November 25, 2020

CIM Alumni and Friends Win Multiple GRAMMY Nominations


Sergei Babayan and Daniil Trifonov stand side by side on stage, in front of a piano.
Daniil Trifonov (right) with Sergei Babayan in CIM’s Mixon Hall for a March 2020 duo recital | Photo by Robert Muller

Several notable Cleveland Institute of Music alumni and friends and countless members of orchestras and choruses around the world were honored with nominations for 2021 GRAMMY Awards, presented by the Recording Academy®. The ceremony will be broadcast on January 31, 2021.

Pianist Daniil Trifonov (AC ’13, AD ’15, Babayan) earned a nomination for Best Classical Instrumental Solo for the album Destination Rachmaninov – Arrival, recorded with The Philadelphia Orchestra. Trifonov, Musical America’s Musician of the Year in 2019, won a GRAMMY in 2018 for Best Solo Instrumental Album, for Transcendental.

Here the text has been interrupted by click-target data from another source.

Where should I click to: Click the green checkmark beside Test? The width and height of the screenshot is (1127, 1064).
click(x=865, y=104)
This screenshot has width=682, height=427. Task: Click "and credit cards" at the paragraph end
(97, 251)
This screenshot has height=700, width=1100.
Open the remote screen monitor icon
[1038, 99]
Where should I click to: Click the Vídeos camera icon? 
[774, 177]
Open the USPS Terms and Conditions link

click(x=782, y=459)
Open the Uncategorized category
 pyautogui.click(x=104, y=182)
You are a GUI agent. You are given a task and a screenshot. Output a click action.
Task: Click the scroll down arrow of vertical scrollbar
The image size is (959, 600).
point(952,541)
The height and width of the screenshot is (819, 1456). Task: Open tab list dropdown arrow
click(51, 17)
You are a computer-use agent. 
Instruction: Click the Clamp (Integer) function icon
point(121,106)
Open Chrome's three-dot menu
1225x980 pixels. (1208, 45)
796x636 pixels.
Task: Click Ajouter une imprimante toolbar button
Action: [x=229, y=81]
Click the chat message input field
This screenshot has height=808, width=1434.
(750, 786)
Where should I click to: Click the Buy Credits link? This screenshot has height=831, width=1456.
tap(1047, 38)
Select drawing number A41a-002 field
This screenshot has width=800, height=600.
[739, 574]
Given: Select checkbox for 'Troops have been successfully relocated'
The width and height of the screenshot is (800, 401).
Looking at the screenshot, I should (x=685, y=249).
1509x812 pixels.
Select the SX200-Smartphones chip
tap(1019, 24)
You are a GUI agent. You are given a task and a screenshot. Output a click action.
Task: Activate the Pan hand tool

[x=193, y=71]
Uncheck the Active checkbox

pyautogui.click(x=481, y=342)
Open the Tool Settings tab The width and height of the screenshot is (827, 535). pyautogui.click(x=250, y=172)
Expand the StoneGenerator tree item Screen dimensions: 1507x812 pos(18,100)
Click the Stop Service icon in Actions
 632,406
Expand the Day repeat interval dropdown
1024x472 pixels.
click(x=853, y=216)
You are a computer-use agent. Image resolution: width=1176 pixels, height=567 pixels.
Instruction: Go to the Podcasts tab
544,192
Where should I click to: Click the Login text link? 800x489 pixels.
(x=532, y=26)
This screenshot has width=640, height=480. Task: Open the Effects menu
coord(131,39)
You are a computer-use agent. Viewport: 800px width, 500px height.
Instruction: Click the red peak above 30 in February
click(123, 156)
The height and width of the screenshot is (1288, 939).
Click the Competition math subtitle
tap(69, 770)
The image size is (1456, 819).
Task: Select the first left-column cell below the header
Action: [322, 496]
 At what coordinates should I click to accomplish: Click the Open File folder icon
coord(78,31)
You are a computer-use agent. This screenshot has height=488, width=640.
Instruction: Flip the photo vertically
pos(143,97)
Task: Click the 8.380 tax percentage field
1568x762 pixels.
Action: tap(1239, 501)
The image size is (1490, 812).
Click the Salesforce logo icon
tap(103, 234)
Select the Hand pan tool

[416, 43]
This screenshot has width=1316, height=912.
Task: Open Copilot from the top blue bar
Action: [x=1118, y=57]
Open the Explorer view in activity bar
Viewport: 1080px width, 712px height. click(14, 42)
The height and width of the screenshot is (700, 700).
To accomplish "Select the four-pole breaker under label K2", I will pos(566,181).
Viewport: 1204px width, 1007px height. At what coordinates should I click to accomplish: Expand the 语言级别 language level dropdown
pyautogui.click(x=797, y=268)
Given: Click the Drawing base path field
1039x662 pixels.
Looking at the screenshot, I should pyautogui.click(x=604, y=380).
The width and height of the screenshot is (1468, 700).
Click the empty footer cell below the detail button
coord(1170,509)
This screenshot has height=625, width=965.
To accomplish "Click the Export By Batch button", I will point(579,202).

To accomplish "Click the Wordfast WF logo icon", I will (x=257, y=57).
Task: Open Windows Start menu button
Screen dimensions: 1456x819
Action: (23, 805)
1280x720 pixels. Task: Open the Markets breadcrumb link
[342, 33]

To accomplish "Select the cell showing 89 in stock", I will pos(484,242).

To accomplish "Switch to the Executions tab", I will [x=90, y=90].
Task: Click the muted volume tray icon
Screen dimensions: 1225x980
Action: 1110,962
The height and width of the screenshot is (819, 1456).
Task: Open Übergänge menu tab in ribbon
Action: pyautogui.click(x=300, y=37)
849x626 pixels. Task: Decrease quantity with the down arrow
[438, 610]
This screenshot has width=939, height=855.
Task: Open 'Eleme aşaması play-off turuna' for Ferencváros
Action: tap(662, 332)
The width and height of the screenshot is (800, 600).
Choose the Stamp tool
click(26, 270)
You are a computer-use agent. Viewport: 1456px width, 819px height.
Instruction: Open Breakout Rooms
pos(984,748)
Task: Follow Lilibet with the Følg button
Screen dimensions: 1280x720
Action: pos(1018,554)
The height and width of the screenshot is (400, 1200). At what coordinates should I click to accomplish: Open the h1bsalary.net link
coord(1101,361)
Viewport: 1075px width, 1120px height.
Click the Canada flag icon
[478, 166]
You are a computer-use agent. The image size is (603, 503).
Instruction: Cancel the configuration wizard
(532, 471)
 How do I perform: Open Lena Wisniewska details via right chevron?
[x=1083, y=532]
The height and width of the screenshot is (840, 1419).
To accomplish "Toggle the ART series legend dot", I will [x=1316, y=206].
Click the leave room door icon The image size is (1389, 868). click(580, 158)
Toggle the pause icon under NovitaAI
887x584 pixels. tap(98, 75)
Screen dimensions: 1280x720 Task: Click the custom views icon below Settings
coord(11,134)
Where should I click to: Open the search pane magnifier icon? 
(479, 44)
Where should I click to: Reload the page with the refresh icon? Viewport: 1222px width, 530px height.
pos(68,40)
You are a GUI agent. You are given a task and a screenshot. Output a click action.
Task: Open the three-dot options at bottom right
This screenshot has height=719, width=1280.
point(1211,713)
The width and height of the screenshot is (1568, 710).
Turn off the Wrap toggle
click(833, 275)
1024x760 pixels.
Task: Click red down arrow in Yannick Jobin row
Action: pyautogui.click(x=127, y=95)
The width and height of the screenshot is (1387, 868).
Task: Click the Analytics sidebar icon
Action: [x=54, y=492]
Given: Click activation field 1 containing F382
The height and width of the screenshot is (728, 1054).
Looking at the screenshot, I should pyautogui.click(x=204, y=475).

Jason Vieaux (BM ’95, Holmquist), who is also Co-Head, Guitar at CIM, got the nod in Best Classical Solo Vocal Album for American Composers at Play – William Bolcom, Ricky Ian Gordon, Lori Laitman, John Musto, recorded with baritone Stephen Powell, Charles Neidich and the Attacca Quartet. Vieaux won a Best Solo Instrumental Album GRAMMY in 2015, for Play.

Violinist Austin Hartman (BM ’02, Weilerstein) was nominated for Best Chamber Music/Small Ensemble Performance for the Pacifica Quartet’s recording Contemporary Voices. The Quartet won a 2009 GRAMMY in the same category for its album Elliott Carter, Quartets Nos. 1 and 5; in 2017, they were appointed to lead the Center for Advanced Quartet Studies at the Aspen Music Festival and School.

The Dover Quartet’s recording, The Schumann Quartets (Azica), was nominated for Best Chamber Music/Small Ensemble Performance. Azica Records’ Alan Bise (BM ’94, Knab), audio recording faculty and CIM’s Director of Recording Arts & Services, and faculty emeritus Bruce Egre produced and engineered this album. Azica has released six GRAMMY-nominated classical albums, and Bise and Egre won for Jason Vieaux’s Play and the Jennifer Higdon Harp Concerto, recorded by the Rochester Philharmonic Orchestra and CIM’s Yolanda Kondonassis (BM ’86, MM ’89, Chalifoux) on the album American Rapture.

In addition to these notable alumni, CIM Orchestra Artistic Advisor JoAnn Falletta and the Buffalo Philharmonic Orchestra and Chorus were nominated for Best Choral Performance, for Danielpour: The Passion of Yeshuah. Falletta won her first individual GRAMMY in 2019, adding to her collection of awards including two other GRAMMYs from 2008.

2020 Honorary Doctor of Musical Arts recipient Michael Tilson Thomas received two nods, one for Best Orchestral Performance for Copland: Symphony No. 3, and one for Best Classical Compendium for From the Diary of Anne Frank & Meditations on Rilke. Both were recorded with the San Francisco Symphony, and the latter features MTT’s first and most recent compositions for voice with orchestra. MTT has been nominated for 38 GRAMMY awards, and has won 11.

In addition to individual artists, the GRAMMYs recognize the achievements of the world’s finest orchestras, choruses and chamber ensembles. CIM alumni hold positions in nearly every large ensemble nominated for a 2020 GRAMMY, including the Boston Symphony Orchestra, Buffalo Philharmonic Orchestra, Chicago Symphony, Los Angeles Philharmonic, Metropolitan Opera Orchestra, Milwaukee Symphony Orchestra, Nashville Symphony, Oregon Symphony, Philadelphia Orchestra and San Francisco Symphony.